SHAP-Compass Introduction

SHAP-Compass projects every (feature value, SHAP attribution) pair onto the unit circle, then groups samples whose attribution directionalities are similar using a SOM + Ward two-stage clustering. The resulting attribution regimes reveal how a single model can encode regionally distinct mechanisms, and the Directional Consistency Index (DCI) quantifies which features behave universally versus context-dependently across regimes.

Stage 1 ingests features and attributions; Stage 2 jointly standardises them and projects each $(Z^{F}, Z^{S})$ pair onto the unit circle to form the $N \times 2J$ SHAP-Compass matrix; Stage 3 trains a SOM on that matrix and Ward-clusters the neuron-level directional fingerprints into $K$ regimes; Stage 4 reports the DCI ranking, the bilayer feature heatmap, and the M01–M21 quality metrics.

How directionality is encoded

Each $(Z^{F}_{n,j}, Z^{S}_{n,j})$ pair is a point in the standardised plane. SHAP-Compass reads it as a compass bearing — the angle $\theta$ tells you which way the model's attribution moves when the feature value moves — and then drops the magnitude $r$ so that downstream clustering is driven by mechanism direction, not by a handful of extreme samples.

(a) Three illustrative samples on the $(Z^{F}, Z^{S})$ plane. (b) Their direction angles $\theta$ and magnitudes $r$. (c) Unit-circle projection: only $\theta$ is retained, so two samples with the same mechanism but very different intensities end up at the same point on the circle.

Key terminology

Term	Symbol / role
attribution regime	label assigned by SHAP-Compass to each sample
attribution directionality	the property quantified by θ
SHAP-Compass matrix	`N × 2J` input to the SOM
directional fingerprint	`2J`-dim vector per SOM neuron
Directional Consistency Index (DCI)	per-feature cross-regime concentration in `[0, 1]`
axial doubling	`2θ` transform, so θ and `θ + π` are the same axis
bilayer feature heatmap	split-cell$(Z^{F}, Z^{S})$ view per regime × feature

Key features

Unit-circle projection (cos θ, sin θ) eliminates magnitude bias.
Two-stage clustering: SOM on the SHAP-Compass matrix → Ward on the neuron-level fingerprints.
Directional Consistency Index (DCI) with four interpretation bands (>=0.75 high / 0.50-0.75 medium / 0.25-0.50 low / <0.25 context-dependent). See the geometric intuition below.

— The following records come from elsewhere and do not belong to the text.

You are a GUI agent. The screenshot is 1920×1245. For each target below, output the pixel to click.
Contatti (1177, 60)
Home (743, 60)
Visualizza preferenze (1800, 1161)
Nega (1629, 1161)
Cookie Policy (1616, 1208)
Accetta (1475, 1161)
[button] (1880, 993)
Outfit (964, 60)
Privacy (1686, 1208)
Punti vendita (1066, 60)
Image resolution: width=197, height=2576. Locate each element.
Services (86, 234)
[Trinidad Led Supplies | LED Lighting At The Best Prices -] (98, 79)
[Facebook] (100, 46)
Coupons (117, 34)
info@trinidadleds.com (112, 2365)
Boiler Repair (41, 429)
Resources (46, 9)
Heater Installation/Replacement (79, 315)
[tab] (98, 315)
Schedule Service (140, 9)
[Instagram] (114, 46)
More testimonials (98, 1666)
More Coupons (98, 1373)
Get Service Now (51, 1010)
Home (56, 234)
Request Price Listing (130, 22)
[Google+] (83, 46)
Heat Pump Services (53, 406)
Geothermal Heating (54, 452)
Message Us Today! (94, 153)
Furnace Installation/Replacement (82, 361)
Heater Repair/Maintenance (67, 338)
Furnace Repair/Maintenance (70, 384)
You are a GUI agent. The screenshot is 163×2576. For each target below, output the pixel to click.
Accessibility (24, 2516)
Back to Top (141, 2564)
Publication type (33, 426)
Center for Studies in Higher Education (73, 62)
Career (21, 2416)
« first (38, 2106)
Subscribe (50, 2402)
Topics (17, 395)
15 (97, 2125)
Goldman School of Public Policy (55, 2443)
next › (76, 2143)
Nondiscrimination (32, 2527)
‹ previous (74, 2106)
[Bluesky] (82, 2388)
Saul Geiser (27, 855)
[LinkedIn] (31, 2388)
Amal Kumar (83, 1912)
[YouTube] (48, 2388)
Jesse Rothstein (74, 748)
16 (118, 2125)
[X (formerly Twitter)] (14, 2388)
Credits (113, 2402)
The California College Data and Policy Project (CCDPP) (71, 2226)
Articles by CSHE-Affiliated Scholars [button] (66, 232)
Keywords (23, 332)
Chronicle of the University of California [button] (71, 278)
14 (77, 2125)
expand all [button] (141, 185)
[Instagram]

Each coloured spoke is one regime's centroid direction for a single feature. The black bidirectional arrow is the axial mean resultant after the 2θ doubling transform — the half-length of the arrow equals DCI. Low DCI (panel a) — regimes disagree on direction, so the arrow collapses toward 0; high DCI (panel b) — regimes agree, so the arrow approaches the unit circle.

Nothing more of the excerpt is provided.